━━━ TESTO DA ESAMINARE
«Il davanzale è diventato la mia scrivania: il mare da una parte, le colline dall’altra, case arroccate, silenzio nei vicoli, smartphone senza segnale. Imparo così un altro modo di vivere». Ian Bugarin, 27 anni, studente di Architettura di origini spagnole e filippine che vive tra Glasgow e Londra, racconta così il suo Belmonte Calabro, il borgo in provincia di Cosenza con meno di 2.000 abitanti e un destino comune a tanti altri luoghi periferici: lo spopolamento.
Proprio adesso che l’Italia e il mondo intero sono stretti nella morsa delle restrizioni anti-Covid, questo luogo speciale sta attraversando invece la sua fase di rinascita. Grazie a Ian e altri studenti dalla facoltà di Architettura della London Metropolitan University: da ottobre stanno vivendo qui il loro lockdown, come congiunti, tra i vicoli e le terrazze di un luogo incantevole e fuori dal tempo, ricreando una normalità impensabile altrove, lavorando e studiando da remoto ma senza rinunciare alla socializzazione.
━━━━━━
§ CONSEGNE
A) Secondo il testo su Belmonte Calabro, da quale università vengono gli studenti di Architettura che vivono lì il lockdown?
B) Ricopia dal testo su Belmonte Calabro il brano compreso tra «Proprio adesso che» e «rinunciare alla socializzazione.», estremi inclusi.
C) Prosegui il testo su Belmonte Calabro dal punto in cui termina.
━━━ DATI
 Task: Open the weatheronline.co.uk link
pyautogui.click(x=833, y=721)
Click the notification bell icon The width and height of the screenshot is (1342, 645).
━━━━━━
§ SOLUZIONI
A) Dalla London Metropolitan University.

B)
Proprio adesso che l’Italia e il mondo intero sono stretti nella morsa delle restrizioni anti-Covid, questo luogo speciale sta attraversando invece la sua fase di rinascita. Grazie a Ian e altri studenti dalla facoltà di Architettura della London Metropolitan University: da ottobre stanno vivendo qui il loro lockdown, come congiunti, tra i vicoli e le terrazze di un luogo incantevole e fuori dal tempo, ricreando una normalità impensabile altrove, lavorando e studiando da remoto ma senza rinunciare alla socializzazione.

C)
South Learning
L’iniziativa che coinvolge il borgo calabro si chiama South Learning ed è stata ideata da “La rivoluzione delle seppie”, un’associazione che vuole creare sinergie per stimolare la riattivazione sociale, culturale e urbana di territori marginali, come appunto Belmonte Calabro. Dal 2017, due volte l’anno, per qualche settimana, gli studenti, come in un campus diffuso, abitano le case del borgo, usano i laboratori degli artigiani locali, studiano e lavorano in coworking nell’ex convento, un immobile avuto dal Comune che nel frattempo stanno ristrutturando.
La pandemia ha dato un nuovo input al progetto perché i ragazzi hanno deciso di restare qui per qualche mese in pianta stabile visto che le università sono inaccessibili è l’alternativa sarebbe stare da soli davanti al computer. Il collegamento tra Belmonte e l’università londinese si chiama Rita Elvira Adamo, fondatrice dell’associazione ed ex studentessa a Londra. «Nel 2016 ho convinto i docenti del dipartimento di Architettura a sperimentare una nuova forma di apprendimento collettivo e pratico nella mia terra d’origine: volevo fare qualcosa per questo luogo legato ai miei ricordi d’infanzia e così in pericolo» racconta. «Dopo la prima spedizione tutti sono rimasti incantati da Belmonte e il dipartimento ha deciso così di avviare delle classi di ricerca stabile proprio qui».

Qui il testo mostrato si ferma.